TASK DIRECTIONS -
Copy out the lines of the records from the line with "1456x818 pixels." up to and including the line with "click(312, 537)", keeping them exactly as they are.

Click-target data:
* * * *
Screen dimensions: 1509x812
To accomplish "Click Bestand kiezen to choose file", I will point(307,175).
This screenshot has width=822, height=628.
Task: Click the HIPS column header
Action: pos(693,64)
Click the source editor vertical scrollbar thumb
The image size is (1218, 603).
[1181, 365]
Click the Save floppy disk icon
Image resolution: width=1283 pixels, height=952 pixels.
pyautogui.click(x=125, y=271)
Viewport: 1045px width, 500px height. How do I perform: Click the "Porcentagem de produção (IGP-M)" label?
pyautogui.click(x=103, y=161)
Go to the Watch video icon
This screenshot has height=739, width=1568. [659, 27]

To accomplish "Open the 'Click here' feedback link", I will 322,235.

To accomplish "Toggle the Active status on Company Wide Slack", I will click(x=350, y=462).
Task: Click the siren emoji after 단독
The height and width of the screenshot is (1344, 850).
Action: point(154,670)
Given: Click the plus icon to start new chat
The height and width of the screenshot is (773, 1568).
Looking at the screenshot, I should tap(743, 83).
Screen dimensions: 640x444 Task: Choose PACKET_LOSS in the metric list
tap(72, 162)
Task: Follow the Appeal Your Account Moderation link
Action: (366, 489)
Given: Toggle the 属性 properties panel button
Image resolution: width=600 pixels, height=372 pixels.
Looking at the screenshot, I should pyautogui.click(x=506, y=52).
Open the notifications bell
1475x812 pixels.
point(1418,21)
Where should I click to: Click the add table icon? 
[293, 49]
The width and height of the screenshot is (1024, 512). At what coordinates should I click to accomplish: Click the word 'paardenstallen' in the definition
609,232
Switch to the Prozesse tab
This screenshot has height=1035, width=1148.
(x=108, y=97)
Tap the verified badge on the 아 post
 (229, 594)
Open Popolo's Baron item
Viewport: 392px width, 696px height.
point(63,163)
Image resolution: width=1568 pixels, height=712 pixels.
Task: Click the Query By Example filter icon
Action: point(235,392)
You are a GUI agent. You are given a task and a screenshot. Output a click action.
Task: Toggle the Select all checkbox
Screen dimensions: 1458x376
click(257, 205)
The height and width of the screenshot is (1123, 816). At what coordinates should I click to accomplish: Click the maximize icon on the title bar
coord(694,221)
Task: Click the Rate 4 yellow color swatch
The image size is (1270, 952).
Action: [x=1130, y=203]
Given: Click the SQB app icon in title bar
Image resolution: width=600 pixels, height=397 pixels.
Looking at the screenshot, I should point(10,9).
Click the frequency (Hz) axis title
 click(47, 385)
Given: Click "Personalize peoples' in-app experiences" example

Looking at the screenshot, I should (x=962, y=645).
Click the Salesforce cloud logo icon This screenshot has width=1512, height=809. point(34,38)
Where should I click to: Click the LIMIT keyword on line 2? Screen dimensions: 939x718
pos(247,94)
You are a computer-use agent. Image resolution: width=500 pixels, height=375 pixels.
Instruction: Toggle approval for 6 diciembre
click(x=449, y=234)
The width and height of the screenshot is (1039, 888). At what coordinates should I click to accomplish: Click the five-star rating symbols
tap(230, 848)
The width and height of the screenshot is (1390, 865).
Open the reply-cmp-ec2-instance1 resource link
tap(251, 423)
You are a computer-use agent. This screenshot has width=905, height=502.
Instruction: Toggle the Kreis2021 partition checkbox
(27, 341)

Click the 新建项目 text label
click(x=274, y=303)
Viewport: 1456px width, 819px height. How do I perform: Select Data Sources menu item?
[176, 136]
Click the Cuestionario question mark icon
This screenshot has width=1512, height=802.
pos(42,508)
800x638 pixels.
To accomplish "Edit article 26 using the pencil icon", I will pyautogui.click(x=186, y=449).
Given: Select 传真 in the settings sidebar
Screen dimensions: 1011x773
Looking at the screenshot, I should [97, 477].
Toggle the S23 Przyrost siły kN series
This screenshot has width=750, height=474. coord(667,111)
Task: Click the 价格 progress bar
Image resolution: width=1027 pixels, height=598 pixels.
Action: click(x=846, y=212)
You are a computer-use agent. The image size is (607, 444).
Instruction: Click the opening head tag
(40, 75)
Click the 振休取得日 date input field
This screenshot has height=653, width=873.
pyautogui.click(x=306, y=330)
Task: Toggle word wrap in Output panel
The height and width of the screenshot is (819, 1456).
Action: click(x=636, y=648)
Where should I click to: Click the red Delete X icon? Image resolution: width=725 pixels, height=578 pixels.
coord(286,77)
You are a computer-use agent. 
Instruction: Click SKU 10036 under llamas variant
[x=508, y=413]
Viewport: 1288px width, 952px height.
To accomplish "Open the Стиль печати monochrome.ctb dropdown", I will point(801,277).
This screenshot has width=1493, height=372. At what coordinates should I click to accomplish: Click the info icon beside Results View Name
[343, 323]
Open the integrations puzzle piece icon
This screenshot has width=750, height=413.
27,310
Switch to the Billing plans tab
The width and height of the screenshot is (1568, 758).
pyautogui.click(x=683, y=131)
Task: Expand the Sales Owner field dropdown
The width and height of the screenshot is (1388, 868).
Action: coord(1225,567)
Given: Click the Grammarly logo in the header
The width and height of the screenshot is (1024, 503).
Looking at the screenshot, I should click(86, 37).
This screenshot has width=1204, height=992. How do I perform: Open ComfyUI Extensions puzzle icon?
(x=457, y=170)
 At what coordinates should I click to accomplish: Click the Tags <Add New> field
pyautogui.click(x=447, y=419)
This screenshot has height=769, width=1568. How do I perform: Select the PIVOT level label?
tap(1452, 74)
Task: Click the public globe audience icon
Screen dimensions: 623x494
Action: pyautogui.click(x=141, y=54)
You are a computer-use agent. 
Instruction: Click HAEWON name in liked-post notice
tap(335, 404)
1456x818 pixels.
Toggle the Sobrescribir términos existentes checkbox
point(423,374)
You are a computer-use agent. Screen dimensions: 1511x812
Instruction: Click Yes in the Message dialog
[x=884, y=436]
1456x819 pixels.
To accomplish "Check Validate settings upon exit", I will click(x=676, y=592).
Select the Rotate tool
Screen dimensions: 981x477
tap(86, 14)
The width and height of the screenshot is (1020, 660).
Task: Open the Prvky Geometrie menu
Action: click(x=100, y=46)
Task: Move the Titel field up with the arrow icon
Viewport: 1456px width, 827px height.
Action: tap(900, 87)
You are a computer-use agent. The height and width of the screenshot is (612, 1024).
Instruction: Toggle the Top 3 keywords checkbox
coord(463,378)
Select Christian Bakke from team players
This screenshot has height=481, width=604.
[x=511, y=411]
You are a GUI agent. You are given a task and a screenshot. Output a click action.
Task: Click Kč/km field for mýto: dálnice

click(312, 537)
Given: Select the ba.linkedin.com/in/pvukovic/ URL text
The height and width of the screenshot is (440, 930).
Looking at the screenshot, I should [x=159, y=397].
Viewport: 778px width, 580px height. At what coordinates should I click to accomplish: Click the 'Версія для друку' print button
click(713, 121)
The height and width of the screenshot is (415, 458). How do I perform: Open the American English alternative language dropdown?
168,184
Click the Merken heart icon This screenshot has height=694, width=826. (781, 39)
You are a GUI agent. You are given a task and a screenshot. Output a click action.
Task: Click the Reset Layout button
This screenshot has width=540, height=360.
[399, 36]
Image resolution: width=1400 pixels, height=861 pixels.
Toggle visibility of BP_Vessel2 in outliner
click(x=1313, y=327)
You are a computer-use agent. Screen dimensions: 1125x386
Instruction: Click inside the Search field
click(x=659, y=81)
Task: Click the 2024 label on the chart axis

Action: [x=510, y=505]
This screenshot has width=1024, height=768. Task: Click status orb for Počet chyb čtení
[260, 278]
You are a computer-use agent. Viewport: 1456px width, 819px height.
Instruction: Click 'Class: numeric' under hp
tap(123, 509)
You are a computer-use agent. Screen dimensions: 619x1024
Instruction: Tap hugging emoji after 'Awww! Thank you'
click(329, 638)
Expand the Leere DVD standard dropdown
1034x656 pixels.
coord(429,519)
* * * *
ANSWER FOR THIS EXERCISE -
1456x818 pixels.
Toggle the Sobrescribir términos existentes checkbox
point(423,374)
You are a computer-use agent. Screen dimensions: 1511x812
Instruction: Click Yes in the Message dialog
[x=884, y=436]
1456x819 pixels.
To accomplish "Check Validate settings upon exit", I will click(x=676, y=592).
Select the Rotate tool
Screen dimensions: 981x477
tap(86, 14)
The width and height of the screenshot is (1020, 660).
Task: Open the Prvky Geometrie menu
Action: click(x=100, y=46)
Task: Move the Titel field up with the arrow icon
Viewport: 1456px width, 827px height.
Action: tap(900, 87)
You are a computer-use agent. The height and width of the screenshot is (612, 1024).
Instruction: Toggle the Top 3 keywords checkbox
coord(463,378)
Select Christian Bakke from team players
This screenshot has height=481, width=604.
[x=511, y=411]
You are a GUI agent. You are given a task and a screenshot. Output a click action.
Task: Click Kč/km field for mýto: dálnice

click(312, 537)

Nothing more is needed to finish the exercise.